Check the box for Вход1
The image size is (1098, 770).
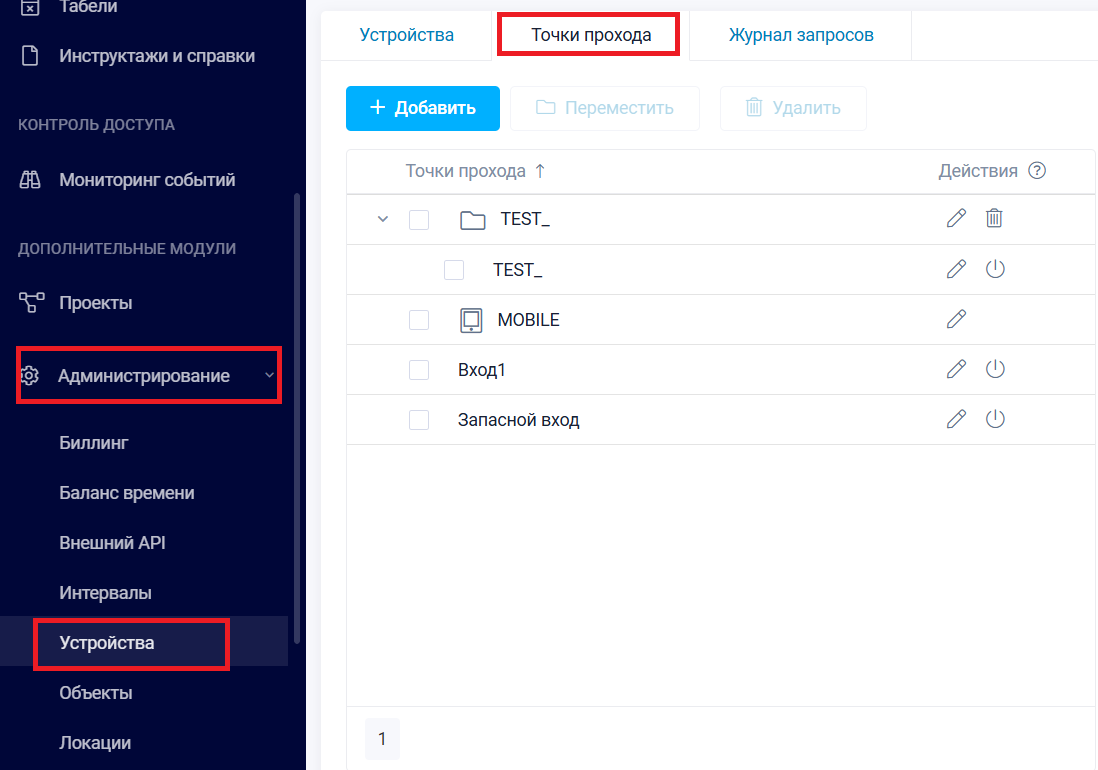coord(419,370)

==

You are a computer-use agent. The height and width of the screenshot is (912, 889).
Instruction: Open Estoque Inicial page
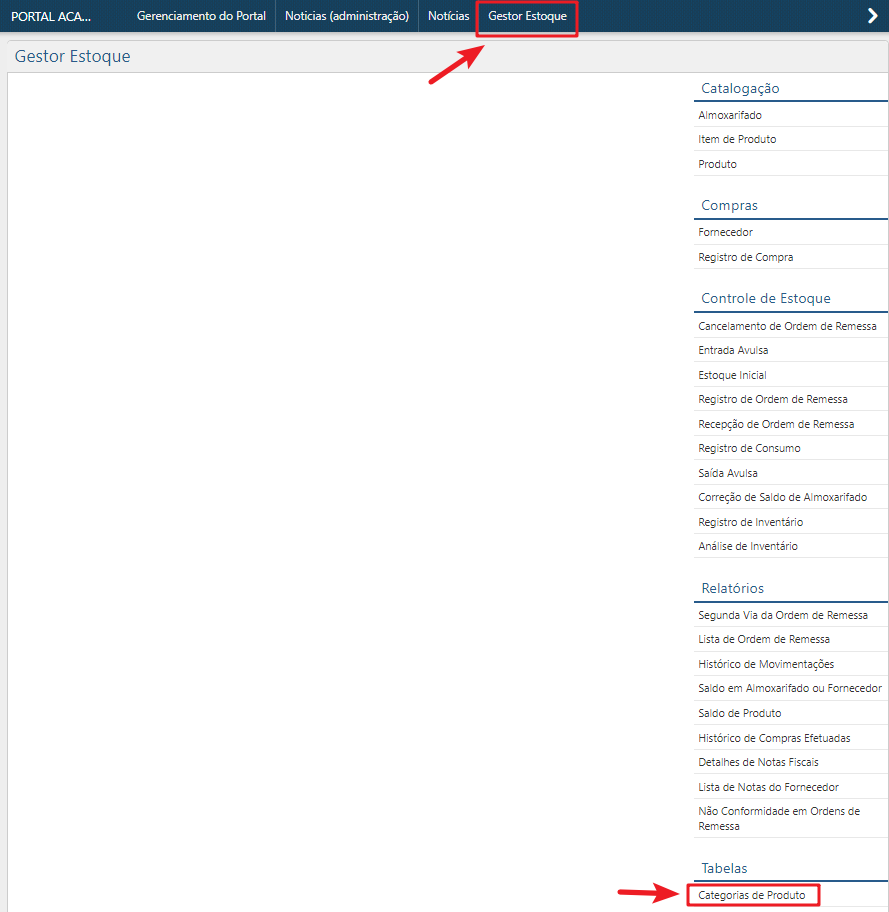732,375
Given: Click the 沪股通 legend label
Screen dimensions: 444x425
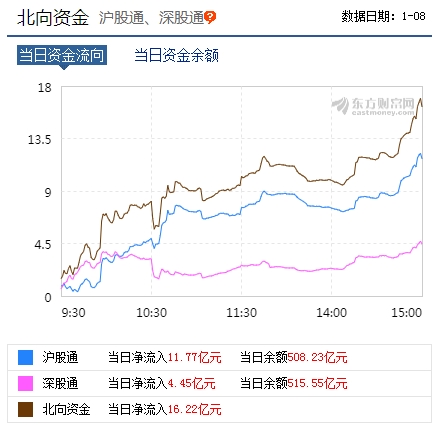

* Your instructions: The answer should consist only of the lines above from the one with "You are a computer-use" through the one with "Screen dimensions: 444x425", repeated exactly, with no pictures among them.

* Written solution:
You are a computer-use agent. The height and width of the screenshot is (912, 889).
Instruction: Open Estoque Inicial page
732,375
Given: Click the 沪股通 legend label
Screen dimensions: 444x425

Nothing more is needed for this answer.